I used this misguided example because it was easier than admitting how disillusioned I felt about profit. I didn’t want to share how I stole family money when I was 10 or 11. How dirty I felt when I realised I didn’t ever think of those I was hurting… How I promised myself that this ‘get mine’ compulsion could never dictate my actions, ever again. So instead I told people that I was making hard-headed, manipulative investments, like Don Vito.
Somehow though, I did not compare myself to John Gotti, or Al Capone. Those were clearly broken people who never outgrew the insecurity of growing up hungry and despised. Similarly, the gangster rappers who drew from the Mafia myth – they were just poisoning their communities in their desperation to get out of the ghetto. I never saw anything empowering about big chains, gun-strapped entourages, or dental nesteggs. Those were just signs of the soul-eating insecurity that I was trying to transcend.
Celebrating disruption
But our society likes to reclaim the legends of the shadow economy as soon as we can separate them from their gruesome origins. From Capone to Walter White, we keep spotlighting underdogs who find a novel way to get theirs – even if the market corrections come with body bags. They are just people “doing what it takes to survive” – but why does it take this to survive?
Nobody should have to sell toxins to lift themselves up – but it would take a lot of work to fix this. We would need better societies; fairer ways to learn, grow, and dream; healthier ways to play and thrive. Under capitalism, our invisible hand would need to take on some concrete mass, and intentionally prioritize these goals. But can it even do that?
The social push and pull
Our capitalist society does try to teach moral behaviour, even in the marketplace. Hyper-capitalist manuals tell you that success requires a customer-first mindset. Lone-wolf entrepreneurs offer expletive-laden hot takes about young guns who don’t ‘pay their dues’. Therapists advise us to embrace community and forgiveness, if only as an exercise in self-care.
On the other hand, we have some advocates who seem to say that empathy and support isn’t only misguided, but actually an unhelpful response to disability and neurodivergence. Differently-abled people still excel at production; therefore, any difference should be overlooked… Thankfully there are other voices who offer more nuance on agency and exclusion, but this narrative was just so strange to me.
As capitalism grows, it is more willing to accomodate anything. Even overtly antisocial behaviour can translate to success: our society, industry, and politics all reward sociopathic tendencies. Our entertainment spotlight seems to celebrate big egos.
New commons, new tragedies
And then we have the internet: a perfect throne for the proper noun of Scale. The smart money is going to those who can find new needs to be met with a hastily built, easily broken solution – billed monthly, if possible. Everything (and everyone) is branding; branding is everything. Now you can fulfil your self-interest by literally selling me a story. The real wonder is, why does anyone do anything else?

**DATASET:**
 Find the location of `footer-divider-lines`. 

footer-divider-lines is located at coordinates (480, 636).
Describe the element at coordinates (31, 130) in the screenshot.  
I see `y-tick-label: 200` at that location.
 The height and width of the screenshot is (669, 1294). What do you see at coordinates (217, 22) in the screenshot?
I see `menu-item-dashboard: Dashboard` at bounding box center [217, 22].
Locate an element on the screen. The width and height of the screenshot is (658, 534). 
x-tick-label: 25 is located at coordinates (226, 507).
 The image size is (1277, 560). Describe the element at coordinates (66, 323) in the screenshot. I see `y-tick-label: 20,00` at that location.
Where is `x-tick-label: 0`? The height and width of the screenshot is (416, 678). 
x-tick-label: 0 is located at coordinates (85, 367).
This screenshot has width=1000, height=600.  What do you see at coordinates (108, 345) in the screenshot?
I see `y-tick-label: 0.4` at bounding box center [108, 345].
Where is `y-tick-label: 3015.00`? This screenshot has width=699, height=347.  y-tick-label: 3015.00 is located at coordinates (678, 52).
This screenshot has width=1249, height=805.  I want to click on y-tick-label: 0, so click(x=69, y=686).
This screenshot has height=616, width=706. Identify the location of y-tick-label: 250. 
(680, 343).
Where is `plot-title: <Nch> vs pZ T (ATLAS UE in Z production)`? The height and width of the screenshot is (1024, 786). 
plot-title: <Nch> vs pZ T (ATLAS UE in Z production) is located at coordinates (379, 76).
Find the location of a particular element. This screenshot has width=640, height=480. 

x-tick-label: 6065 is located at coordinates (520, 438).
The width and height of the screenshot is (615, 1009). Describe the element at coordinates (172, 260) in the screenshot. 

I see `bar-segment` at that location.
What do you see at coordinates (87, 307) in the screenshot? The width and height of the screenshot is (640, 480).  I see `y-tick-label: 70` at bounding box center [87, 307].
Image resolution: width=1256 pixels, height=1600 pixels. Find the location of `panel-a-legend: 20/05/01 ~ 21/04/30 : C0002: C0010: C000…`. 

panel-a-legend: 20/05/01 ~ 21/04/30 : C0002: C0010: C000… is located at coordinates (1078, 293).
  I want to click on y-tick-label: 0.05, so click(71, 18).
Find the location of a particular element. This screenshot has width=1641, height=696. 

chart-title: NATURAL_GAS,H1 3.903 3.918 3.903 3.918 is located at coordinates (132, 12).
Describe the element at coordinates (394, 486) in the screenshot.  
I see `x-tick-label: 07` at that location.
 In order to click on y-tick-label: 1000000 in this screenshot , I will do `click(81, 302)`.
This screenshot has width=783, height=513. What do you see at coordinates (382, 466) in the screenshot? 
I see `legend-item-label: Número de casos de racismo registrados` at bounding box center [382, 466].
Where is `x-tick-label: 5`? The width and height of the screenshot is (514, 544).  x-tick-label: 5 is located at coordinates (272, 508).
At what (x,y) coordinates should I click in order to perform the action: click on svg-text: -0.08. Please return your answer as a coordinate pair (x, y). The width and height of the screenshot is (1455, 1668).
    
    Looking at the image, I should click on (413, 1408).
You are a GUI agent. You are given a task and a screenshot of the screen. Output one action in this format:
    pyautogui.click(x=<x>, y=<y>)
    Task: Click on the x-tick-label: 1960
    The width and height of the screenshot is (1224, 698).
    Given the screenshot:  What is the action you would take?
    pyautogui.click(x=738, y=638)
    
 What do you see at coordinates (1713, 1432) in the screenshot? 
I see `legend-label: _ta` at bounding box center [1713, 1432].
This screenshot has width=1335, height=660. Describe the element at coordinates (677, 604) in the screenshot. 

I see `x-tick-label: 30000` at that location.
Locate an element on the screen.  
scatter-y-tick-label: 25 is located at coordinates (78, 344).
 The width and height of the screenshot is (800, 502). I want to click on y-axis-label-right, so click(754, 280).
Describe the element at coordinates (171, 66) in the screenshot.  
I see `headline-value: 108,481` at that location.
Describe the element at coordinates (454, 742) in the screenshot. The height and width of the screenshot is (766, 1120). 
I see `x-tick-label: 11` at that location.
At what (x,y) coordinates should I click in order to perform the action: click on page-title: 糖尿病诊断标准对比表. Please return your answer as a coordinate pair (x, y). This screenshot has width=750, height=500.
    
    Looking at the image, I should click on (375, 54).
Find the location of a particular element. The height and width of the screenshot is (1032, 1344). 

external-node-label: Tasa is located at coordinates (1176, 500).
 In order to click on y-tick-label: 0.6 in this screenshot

**WHAT YOU HAVE TO DO:**
Answer these questions from the essay on profit.
(a) How old was the writer when stealing family money?
(b) Which two gangsters does the writer say they did not compare themselves to?
(c) What do hyper-capitalist manuals say success requires?
The entries are separate material with no connection to the essay on profit.

**FINAL ANSWER:**
(a) 10 or 11
(b) John Gotti and Al Capone
(c) A customer-first mindset